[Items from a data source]
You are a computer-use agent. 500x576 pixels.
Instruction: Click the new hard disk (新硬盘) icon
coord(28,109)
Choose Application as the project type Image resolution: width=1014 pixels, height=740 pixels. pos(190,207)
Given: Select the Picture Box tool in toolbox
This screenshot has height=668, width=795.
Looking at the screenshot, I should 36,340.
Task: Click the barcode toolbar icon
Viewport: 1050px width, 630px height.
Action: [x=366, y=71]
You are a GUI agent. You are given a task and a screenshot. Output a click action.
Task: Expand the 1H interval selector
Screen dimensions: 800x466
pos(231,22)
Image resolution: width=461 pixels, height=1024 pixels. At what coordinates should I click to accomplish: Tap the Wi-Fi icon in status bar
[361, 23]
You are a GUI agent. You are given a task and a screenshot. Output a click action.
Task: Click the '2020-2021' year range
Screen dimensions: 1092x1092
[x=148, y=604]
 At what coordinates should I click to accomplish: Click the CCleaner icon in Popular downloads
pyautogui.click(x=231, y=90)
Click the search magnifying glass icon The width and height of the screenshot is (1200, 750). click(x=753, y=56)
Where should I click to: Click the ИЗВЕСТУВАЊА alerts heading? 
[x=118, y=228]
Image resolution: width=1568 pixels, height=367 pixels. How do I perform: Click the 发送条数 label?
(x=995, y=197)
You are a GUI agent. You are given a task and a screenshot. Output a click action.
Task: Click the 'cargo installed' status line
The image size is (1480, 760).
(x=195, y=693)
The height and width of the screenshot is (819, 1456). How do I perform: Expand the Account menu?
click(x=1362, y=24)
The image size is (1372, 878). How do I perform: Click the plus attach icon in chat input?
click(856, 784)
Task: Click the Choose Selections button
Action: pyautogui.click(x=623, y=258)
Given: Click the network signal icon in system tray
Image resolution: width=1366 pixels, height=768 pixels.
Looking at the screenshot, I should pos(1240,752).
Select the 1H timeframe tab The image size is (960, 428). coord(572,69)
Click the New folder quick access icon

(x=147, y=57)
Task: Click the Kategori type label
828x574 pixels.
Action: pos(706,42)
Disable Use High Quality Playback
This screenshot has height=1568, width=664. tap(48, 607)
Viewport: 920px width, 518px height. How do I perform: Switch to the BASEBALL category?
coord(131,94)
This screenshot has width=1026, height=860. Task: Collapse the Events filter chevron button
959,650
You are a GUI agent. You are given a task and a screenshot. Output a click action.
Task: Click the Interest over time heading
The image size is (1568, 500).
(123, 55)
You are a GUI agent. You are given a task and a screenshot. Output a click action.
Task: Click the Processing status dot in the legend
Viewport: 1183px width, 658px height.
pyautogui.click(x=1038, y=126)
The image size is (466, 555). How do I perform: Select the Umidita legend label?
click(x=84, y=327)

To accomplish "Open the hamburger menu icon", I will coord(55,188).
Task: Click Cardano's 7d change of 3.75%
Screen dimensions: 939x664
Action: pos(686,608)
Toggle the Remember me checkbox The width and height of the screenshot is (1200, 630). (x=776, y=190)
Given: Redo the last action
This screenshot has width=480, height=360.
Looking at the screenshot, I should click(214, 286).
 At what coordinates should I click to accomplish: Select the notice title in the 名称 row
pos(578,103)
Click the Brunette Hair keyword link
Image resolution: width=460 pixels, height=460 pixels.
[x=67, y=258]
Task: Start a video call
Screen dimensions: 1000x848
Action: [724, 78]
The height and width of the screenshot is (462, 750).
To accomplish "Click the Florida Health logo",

Your assignment: The data are to be transcribed in full, exactly as given.

Response to the task:
You are a computer-use agent. 500x576 pixels.
Instruction: Click the new hard disk (新硬盘) icon
coord(28,109)
Choose Application as the project type Image resolution: width=1014 pixels, height=740 pixels. pos(190,207)
Given: Select the Picture Box tool in toolbox
This screenshot has height=668, width=795.
Looking at the screenshot, I should 36,340.
Task: Click the barcode toolbar icon
Viewport: 1050px width, 630px height.
Action: [x=366, y=71]
You are a GUI agent. You are given a task and a screenshot. Output a click action.
Task: Expand the 1H interval selector
Screen dimensions: 800x466
pos(231,22)
Image resolution: width=461 pixels, height=1024 pixels. At what coordinates should I click to accomplish: Tap the Wi-Fi icon in status bar
[361, 23]
You are a GUI agent. You are given a task and a screenshot. Output a click action.
Task: Click the '2020-2021' year range
Screen dimensions: 1092x1092
[x=148, y=604]
 At what coordinates should I click to accomplish: Click the CCleaner icon in Popular downloads
pyautogui.click(x=231, y=90)
Click the search magnifying glass icon The width and height of the screenshot is (1200, 750). click(x=753, y=56)
Where should I click to: Click the ИЗВЕСТУВАЊА alerts heading? 
[x=118, y=228]
Image resolution: width=1568 pixels, height=367 pixels. How do I perform: Click the 发送条数 label?
(x=995, y=197)
You are a GUI agent. You are given a task and a screenshot. Output a click action.
Task: Click the 'cargo installed' status line
The image size is (1480, 760).
(x=195, y=693)
The height and width of the screenshot is (819, 1456). How do I perform: Expand the Account menu?
click(x=1362, y=24)
The image size is (1372, 878). How do I perform: Click the plus attach icon in chat input?
click(856, 784)
Task: Click the Choose Selections button
Action: pyautogui.click(x=623, y=258)
Given: Click the network signal icon in system tray
Image resolution: width=1366 pixels, height=768 pixels.
Looking at the screenshot, I should pos(1240,752).
Select the 1H timeframe tab The image size is (960, 428). coord(572,69)
Click the New folder quick access icon

(x=147, y=57)
Task: Click the Kategori type label
828x574 pixels.
Action: pos(706,42)
Disable Use High Quality Playback
This screenshot has height=1568, width=664. tap(48, 607)
Viewport: 920px width, 518px height. How do I perform: Switch to the BASEBALL category?
coord(131,94)
This screenshot has width=1026, height=860. Task: Collapse the Events filter chevron button
959,650
You are a GUI agent. You are given a task and a screenshot. Output a click action.
Task: Click the Interest over time heading
The image size is (1568, 500).
(123, 55)
You are a GUI agent. You are given a task and a screenshot. Output a click action.
Task: Click the Processing status dot in the legend
Viewport: 1183px width, 658px height.
pyautogui.click(x=1038, y=126)
The image size is (466, 555). How do I perform: Select the Umidita legend label?
click(x=84, y=327)

To accomplish "Open the hamburger menu icon", I will coord(55,188).
Task: Click Cardano's 7d change of 3.75%
Screen dimensions: 939x664
Action: pos(686,608)
Toggle the Remember me checkbox The width and height of the screenshot is (1200, 630). (x=776, y=190)
Given: Redo the last action
This screenshot has width=480, height=360.
Looking at the screenshot, I should click(214, 286).
 At what coordinates should I click to accomplish: Select the notice title in the 名称 row
pos(578,103)
Click the Brunette Hair keyword link
Image resolution: width=460 pixels, height=460 pixels.
[x=67, y=258]
Task: Start a video call
Screen dimensions: 1000x848
Action: [724, 78]
The height and width of the screenshot is (462, 750).
To accomplish "Click the Florida Health logo",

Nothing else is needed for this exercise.